WHAT YOU WILL DO
Please copy every line below that contains the string "each".
◆ ◆ ◆
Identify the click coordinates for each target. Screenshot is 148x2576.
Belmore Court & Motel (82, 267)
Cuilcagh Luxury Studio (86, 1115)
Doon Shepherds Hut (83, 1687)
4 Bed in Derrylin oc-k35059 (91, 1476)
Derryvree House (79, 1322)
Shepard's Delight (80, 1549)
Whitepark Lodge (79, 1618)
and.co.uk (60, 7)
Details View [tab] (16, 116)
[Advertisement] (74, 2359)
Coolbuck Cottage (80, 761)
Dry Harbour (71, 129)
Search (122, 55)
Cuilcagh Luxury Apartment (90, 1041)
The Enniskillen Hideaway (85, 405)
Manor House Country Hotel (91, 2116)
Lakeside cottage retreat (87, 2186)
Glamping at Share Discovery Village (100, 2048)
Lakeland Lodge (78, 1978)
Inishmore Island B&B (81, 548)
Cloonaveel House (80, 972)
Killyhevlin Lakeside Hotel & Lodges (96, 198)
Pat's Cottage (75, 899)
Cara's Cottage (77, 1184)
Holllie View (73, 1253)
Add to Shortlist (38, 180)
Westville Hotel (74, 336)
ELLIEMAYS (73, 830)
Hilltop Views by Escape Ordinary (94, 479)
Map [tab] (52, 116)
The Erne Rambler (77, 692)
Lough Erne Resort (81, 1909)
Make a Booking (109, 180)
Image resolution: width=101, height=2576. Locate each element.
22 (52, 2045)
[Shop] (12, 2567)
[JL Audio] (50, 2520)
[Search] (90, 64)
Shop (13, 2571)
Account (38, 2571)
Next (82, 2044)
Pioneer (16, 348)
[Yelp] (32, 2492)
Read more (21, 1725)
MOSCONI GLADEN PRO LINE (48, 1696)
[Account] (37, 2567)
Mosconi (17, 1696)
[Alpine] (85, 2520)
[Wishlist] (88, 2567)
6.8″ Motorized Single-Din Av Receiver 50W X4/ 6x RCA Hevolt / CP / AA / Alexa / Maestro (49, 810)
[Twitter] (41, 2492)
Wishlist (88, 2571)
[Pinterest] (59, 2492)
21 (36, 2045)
◆ ◆ ◆
RESULT OF THIS TASK
Identify the click coordinates for each target. Screenshot is 148x2576.
Image resolution: width=101, height=2576. Locate each element.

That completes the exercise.